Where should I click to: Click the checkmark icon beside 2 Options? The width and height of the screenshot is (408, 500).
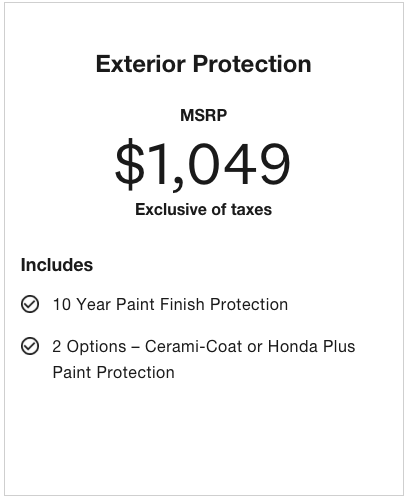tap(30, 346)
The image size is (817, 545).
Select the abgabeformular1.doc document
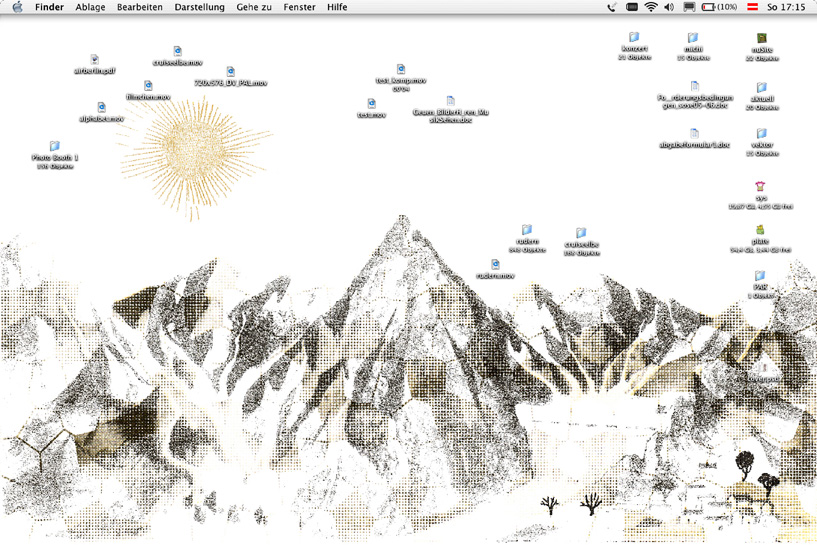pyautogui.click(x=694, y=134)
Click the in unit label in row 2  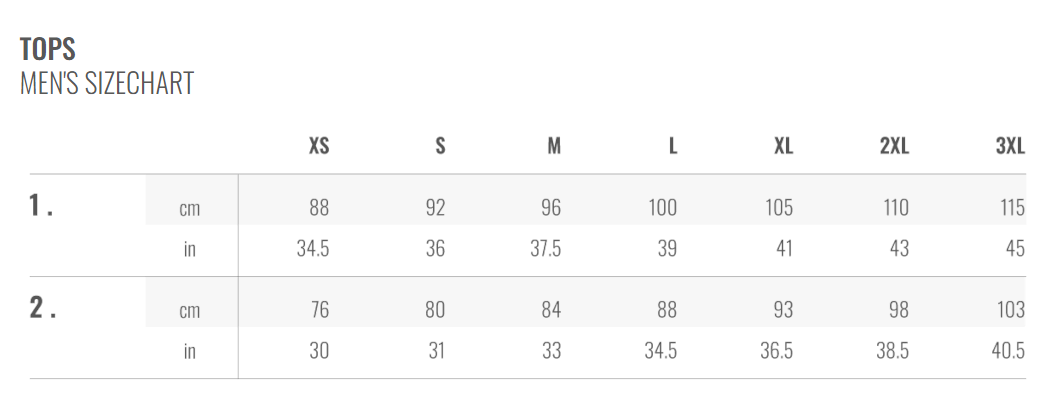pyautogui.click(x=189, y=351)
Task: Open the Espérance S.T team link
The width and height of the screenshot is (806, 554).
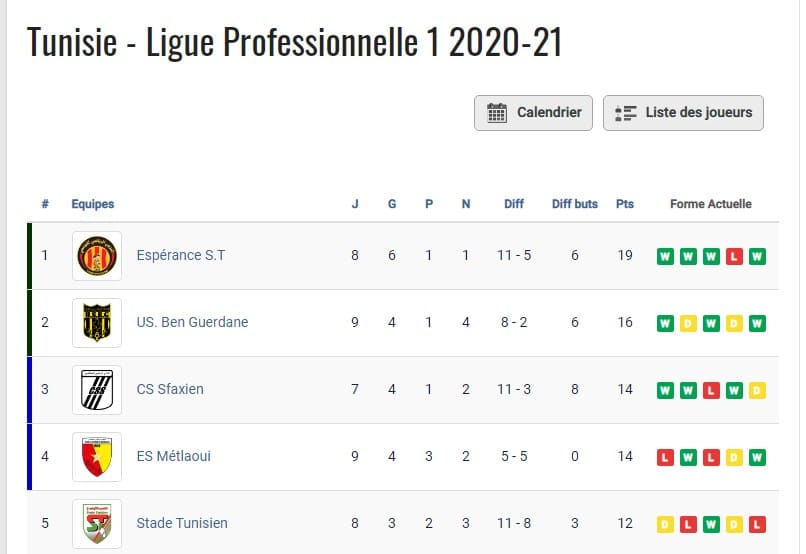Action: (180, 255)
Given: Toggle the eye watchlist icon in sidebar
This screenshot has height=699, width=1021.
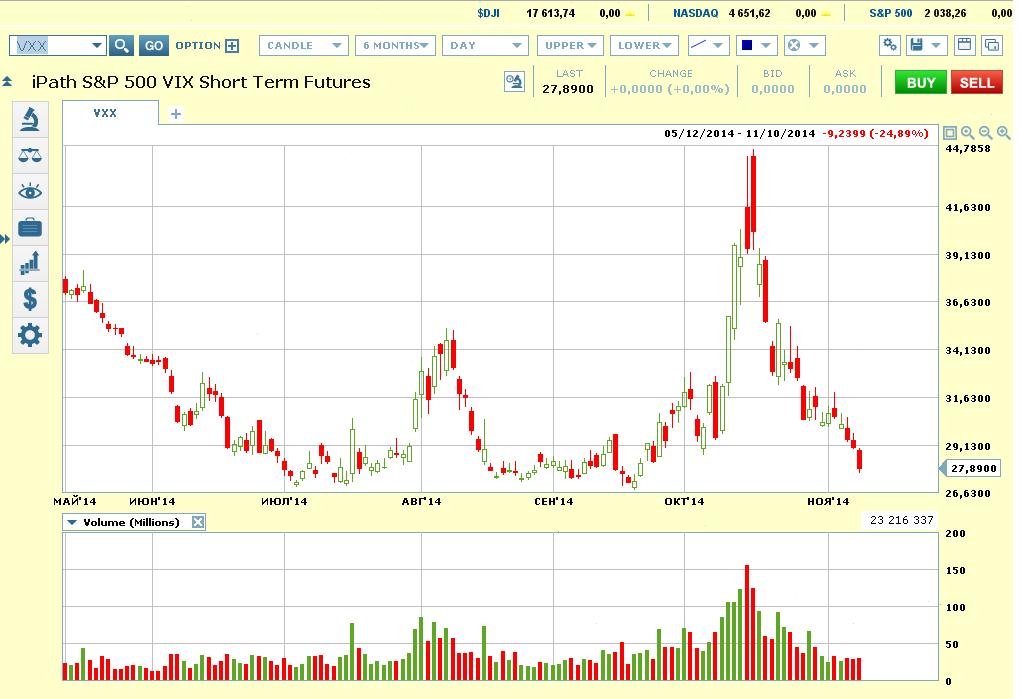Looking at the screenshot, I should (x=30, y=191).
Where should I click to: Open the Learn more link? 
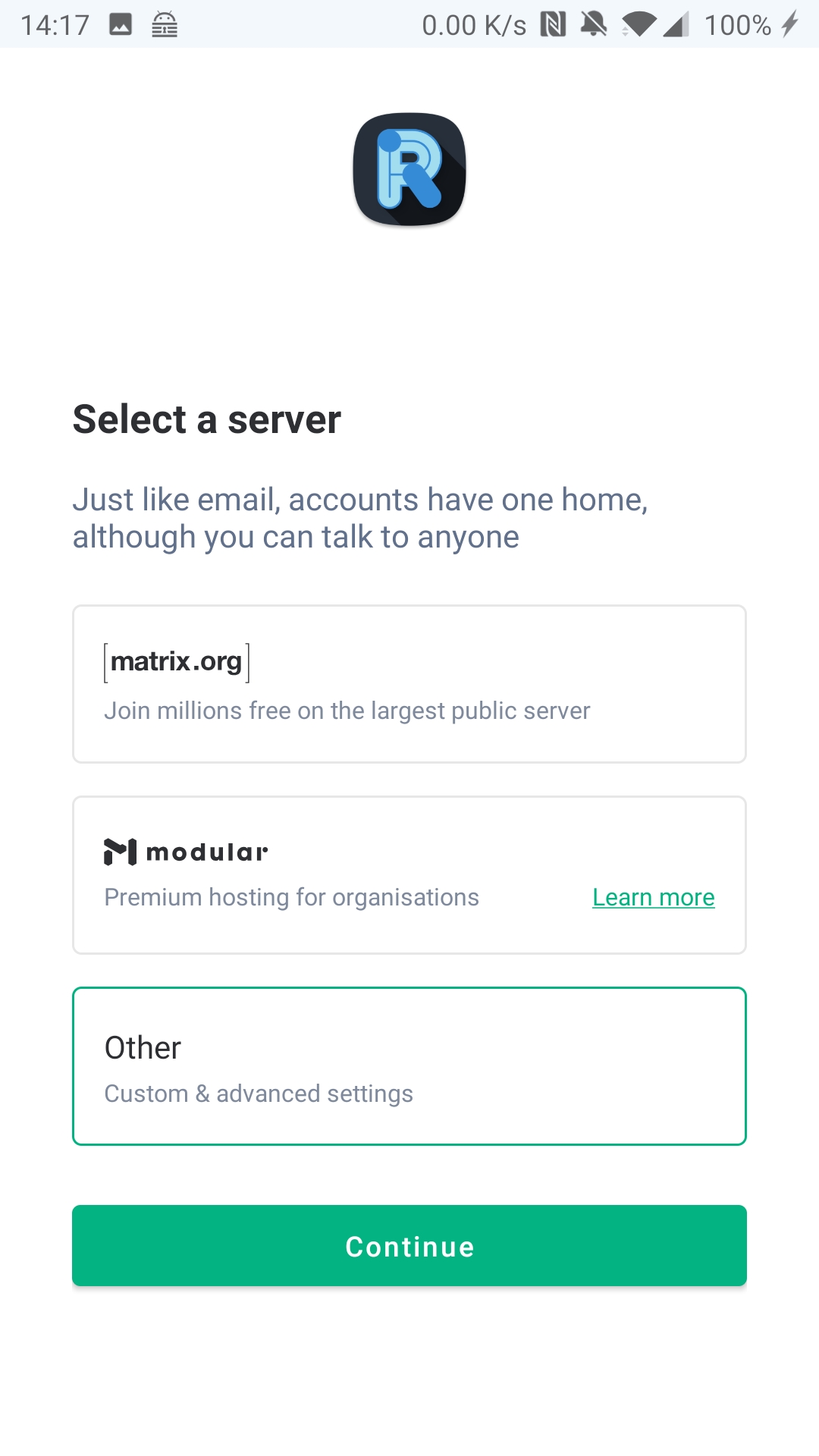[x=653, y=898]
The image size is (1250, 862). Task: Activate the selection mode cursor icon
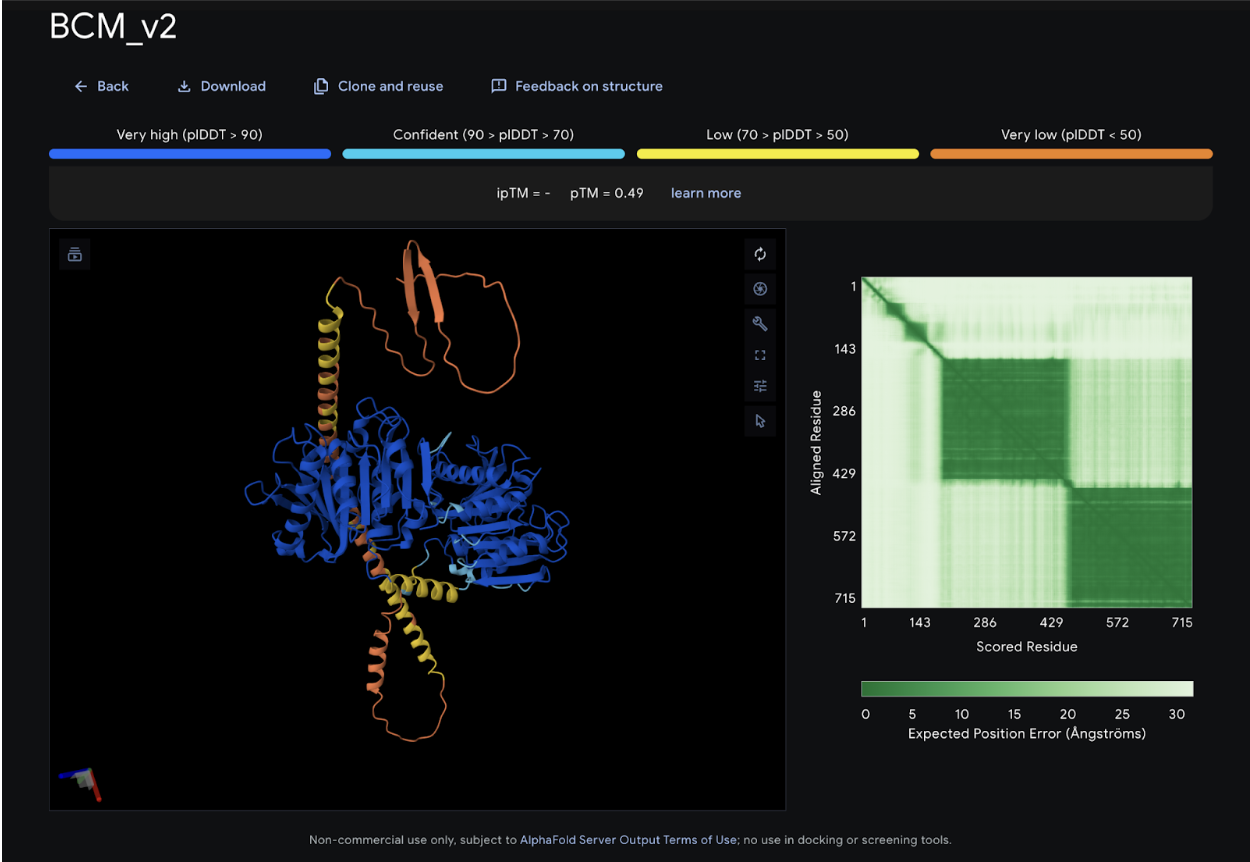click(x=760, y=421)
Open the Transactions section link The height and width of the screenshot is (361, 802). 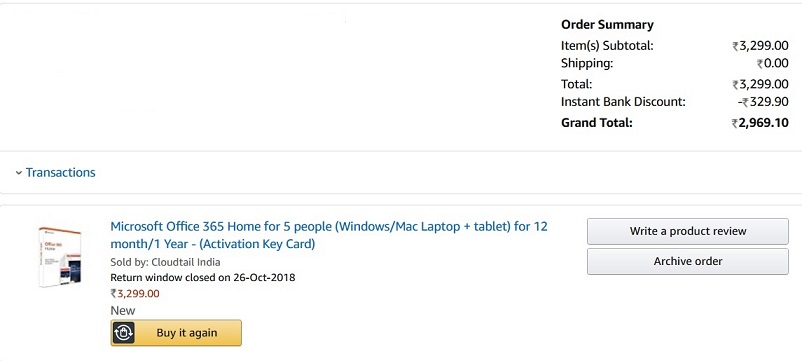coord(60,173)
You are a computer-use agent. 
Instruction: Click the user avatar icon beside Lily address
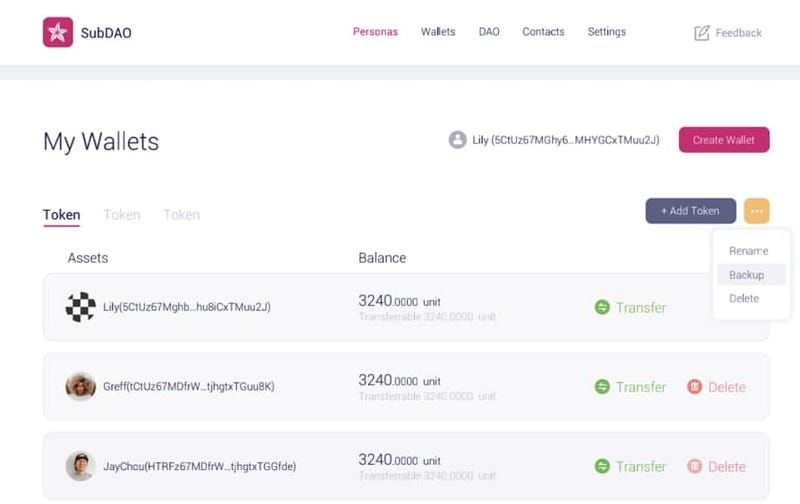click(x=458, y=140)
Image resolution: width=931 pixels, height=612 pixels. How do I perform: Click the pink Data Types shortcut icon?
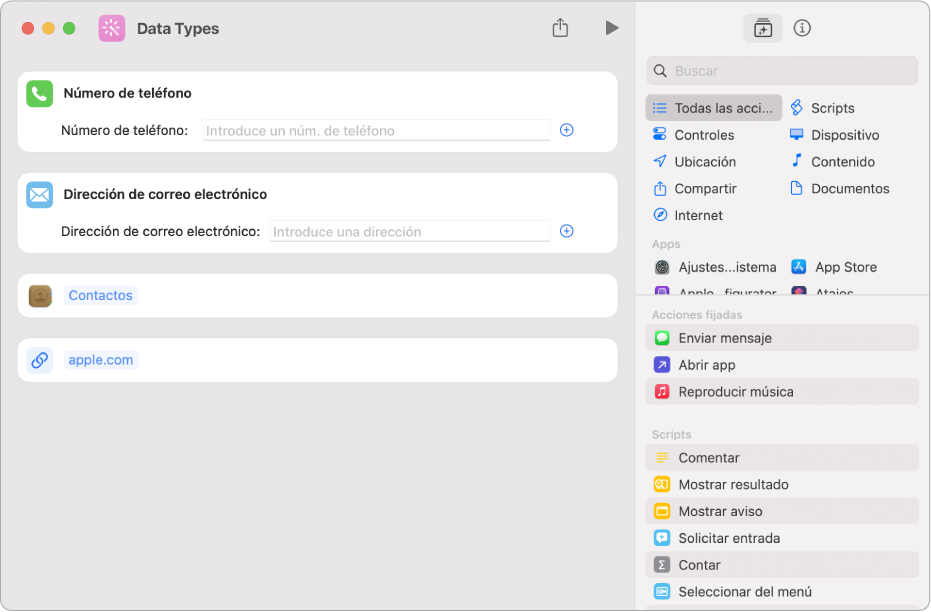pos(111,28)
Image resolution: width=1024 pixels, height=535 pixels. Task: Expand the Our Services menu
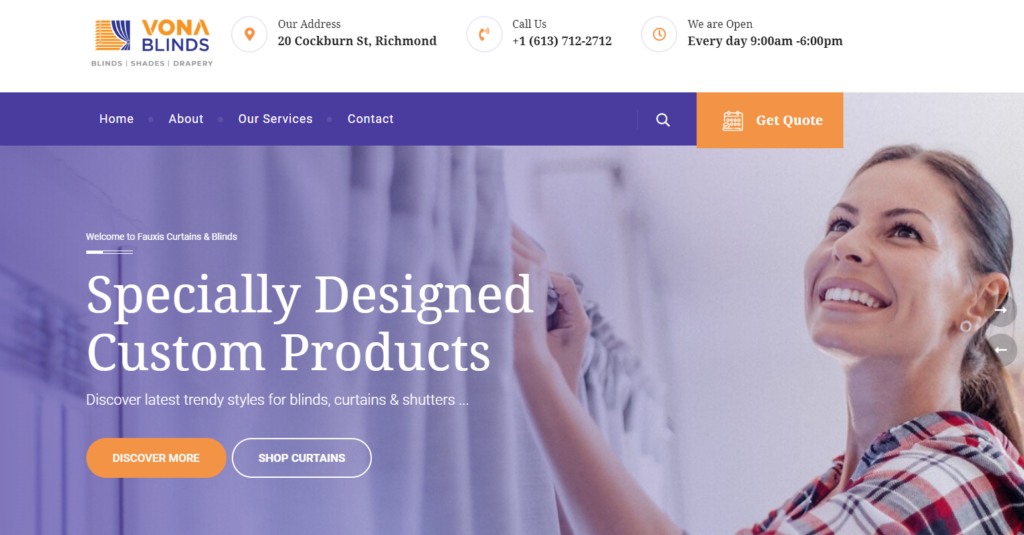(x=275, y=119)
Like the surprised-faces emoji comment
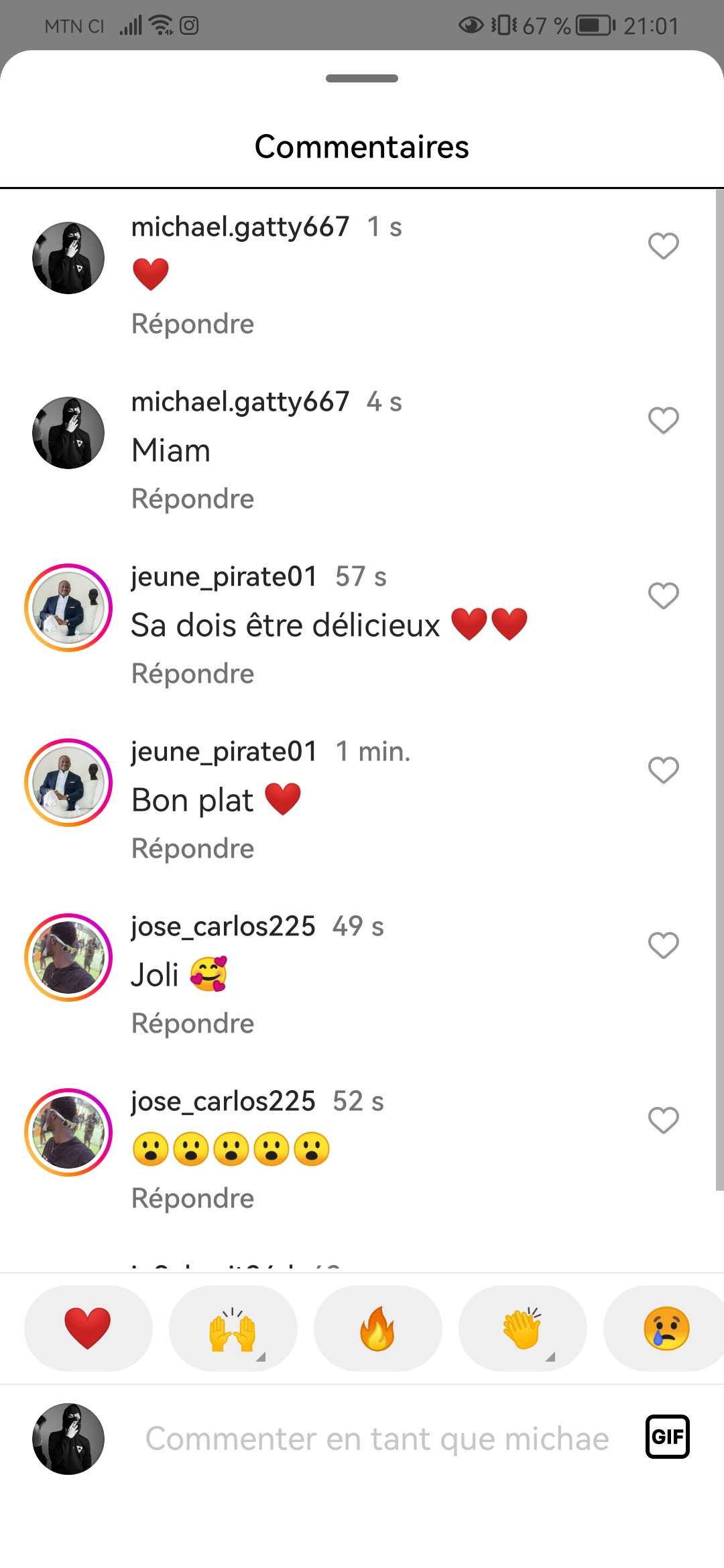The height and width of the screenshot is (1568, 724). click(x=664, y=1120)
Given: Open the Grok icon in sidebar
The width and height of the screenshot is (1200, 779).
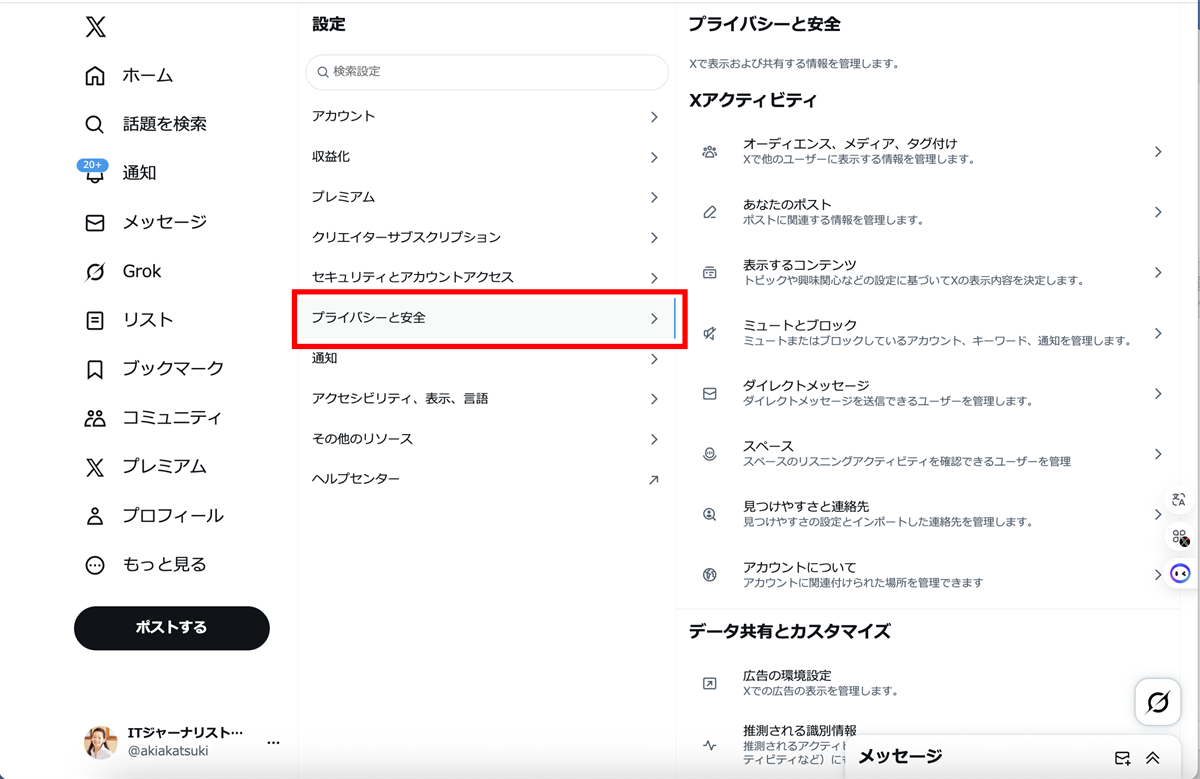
○ ○ ○ ○
** Exercise brief **
Nothing should appear in the answer except the lines from the one containing "Image resolution: width=1024" through the last line of the listing, given again exactly and with no pictures.

** Result of this task **
Image resolution: width=1024 pixels, height=535 pixels. Task: Expand the Our Services menu
(x=275, y=119)
Like the surprised-faces emoji comment
The height and width of the screenshot is (1568, 724). click(x=664, y=1120)
Given: Open the Grok icon in sidebar
The width and height of the screenshot is (1200, 779).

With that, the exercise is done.